#### Task input:

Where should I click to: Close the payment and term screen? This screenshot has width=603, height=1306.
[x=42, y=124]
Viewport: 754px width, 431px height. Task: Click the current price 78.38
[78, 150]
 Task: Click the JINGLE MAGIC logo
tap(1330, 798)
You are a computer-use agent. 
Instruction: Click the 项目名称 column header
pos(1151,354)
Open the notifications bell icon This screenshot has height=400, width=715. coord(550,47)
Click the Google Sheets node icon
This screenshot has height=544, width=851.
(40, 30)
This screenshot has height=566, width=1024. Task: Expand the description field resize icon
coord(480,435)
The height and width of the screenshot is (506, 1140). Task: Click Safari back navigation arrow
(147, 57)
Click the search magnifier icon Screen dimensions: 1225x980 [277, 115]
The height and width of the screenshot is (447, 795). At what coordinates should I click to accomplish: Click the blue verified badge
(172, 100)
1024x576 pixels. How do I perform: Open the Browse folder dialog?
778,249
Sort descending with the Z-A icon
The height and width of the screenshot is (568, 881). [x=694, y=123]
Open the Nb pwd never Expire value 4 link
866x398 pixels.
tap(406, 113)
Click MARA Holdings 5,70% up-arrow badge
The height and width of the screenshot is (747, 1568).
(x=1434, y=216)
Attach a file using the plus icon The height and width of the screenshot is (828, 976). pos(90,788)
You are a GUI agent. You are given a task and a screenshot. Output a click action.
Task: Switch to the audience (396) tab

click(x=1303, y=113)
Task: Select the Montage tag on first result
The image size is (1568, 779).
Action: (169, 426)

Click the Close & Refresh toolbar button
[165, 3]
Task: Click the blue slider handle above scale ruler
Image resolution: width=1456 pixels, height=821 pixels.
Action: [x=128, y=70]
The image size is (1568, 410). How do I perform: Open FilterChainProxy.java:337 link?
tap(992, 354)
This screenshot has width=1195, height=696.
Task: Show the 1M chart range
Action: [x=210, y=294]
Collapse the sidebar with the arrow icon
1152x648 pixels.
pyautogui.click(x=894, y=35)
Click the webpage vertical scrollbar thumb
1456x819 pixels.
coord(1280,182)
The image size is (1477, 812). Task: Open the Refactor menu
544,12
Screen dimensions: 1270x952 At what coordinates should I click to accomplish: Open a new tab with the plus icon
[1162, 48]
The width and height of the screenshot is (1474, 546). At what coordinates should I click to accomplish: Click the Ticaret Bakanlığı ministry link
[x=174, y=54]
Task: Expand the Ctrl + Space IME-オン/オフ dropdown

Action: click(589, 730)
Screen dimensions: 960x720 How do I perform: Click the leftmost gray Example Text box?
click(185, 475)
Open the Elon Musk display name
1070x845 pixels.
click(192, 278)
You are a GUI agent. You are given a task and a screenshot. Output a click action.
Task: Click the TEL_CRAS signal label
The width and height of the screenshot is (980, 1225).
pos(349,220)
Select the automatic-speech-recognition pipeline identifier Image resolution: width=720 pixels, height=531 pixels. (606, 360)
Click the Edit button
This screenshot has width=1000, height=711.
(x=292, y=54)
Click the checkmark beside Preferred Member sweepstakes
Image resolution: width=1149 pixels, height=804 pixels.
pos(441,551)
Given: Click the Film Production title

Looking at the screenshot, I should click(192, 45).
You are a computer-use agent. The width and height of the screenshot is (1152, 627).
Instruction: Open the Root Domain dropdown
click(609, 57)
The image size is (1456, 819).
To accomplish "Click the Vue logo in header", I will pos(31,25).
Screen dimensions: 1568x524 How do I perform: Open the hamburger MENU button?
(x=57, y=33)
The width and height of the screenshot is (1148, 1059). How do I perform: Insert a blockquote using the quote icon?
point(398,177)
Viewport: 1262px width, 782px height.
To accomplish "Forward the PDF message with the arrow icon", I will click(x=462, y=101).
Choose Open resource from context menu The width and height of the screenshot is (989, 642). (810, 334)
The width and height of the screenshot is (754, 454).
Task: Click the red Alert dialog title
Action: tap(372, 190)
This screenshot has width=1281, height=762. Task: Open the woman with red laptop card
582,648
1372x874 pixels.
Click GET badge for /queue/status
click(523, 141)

#### Exercise instructions:
Print the data from the line with "Click MARA Holdings 5,70% up-arrow badge" up to and including the line with "Attach a file", copying each line exactly.

#### Output for this task:
Click MARA Holdings 5,70% up-arrow badge
The height and width of the screenshot is (747, 1568).
(x=1434, y=216)
Attach a file using the plus icon The height and width of the screenshot is (828, 976). pos(90,788)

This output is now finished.